- [What is being asked]: What you return should match the data below exactly, with every entry reproduced.

Dataset entries:
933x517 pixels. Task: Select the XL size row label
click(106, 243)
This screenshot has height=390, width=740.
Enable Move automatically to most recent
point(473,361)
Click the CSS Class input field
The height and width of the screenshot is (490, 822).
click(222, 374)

- [Response area]:
933x517 pixels. Task: Select the XL size row label
click(106, 243)
This screenshot has height=390, width=740.
Enable Move automatically to most recent
point(473,361)
Click the CSS Class input field
The height and width of the screenshot is (490, 822).
click(222, 374)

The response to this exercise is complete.